What is expected: Everything from the line that holds "Click the Annette" to the end of the entries below should be printed again, word for word, and nothing more.

-------- Data supplied --------

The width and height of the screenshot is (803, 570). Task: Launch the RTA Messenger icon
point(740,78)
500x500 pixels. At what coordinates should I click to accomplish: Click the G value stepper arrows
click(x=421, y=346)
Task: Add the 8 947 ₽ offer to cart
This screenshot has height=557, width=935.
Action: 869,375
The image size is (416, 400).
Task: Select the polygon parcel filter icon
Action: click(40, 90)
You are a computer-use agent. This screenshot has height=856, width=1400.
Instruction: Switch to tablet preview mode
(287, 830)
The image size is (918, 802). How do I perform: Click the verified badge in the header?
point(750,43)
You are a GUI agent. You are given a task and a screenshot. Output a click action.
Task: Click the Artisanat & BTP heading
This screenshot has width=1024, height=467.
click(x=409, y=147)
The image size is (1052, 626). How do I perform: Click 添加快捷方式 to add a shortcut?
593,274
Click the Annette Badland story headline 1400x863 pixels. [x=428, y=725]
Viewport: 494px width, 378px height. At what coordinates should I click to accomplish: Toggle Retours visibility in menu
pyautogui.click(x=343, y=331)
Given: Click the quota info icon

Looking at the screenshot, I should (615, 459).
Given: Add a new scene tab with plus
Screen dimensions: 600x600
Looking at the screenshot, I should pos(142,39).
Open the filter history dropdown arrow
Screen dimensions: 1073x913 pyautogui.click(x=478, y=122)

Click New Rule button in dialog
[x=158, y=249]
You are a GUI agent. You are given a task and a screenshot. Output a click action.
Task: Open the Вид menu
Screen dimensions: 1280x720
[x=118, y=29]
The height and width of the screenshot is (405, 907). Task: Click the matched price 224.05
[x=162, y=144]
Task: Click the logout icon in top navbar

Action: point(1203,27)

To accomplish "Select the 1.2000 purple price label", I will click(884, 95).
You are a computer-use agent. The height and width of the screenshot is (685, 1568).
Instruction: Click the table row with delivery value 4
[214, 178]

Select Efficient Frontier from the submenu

--------

Output:
Click the Annette Badland story headline 1400x863 pixels. [x=428, y=725]
Viewport: 494px width, 378px height. At what coordinates should I click to accomplish: Toggle Retours visibility in menu
pyautogui.click(x=343, y=331)
Given: Click the quota info icon

Looking at the screenshot, I should (615, 459).
Given: Add a new scene tab with plus
Screen dimensions: 600x600
Looking at the screenshot, I should pos(142,39).
Open the filter history dropdown arrow
Screen dimensions: 1073x913 pyautogui.click(x=478, y=122)

Click New Rule button in dialog
[x=158, y=249]
You are a GUI agent. You are given a task and a screenshot. Output a click action.
Task: Open the Вид menu
Screen dimensions: 1280x720
[x=118, y=29]
The height and width of the screenshot is (405, 907). Task: Click the matched price 224.05
[x=162, y=144]
Task: Click the logout icon in top navbar

Action: point(1203,27)

To accomplish "Select the 1.2000 purple price label", I will click(884, 95).
You are a computer-use agent. The height and width of the screenshot is (685, 1568).
Instruction: Click the table row with delivery value 4
[214, 178]

Select Efficient Frontier from the submenu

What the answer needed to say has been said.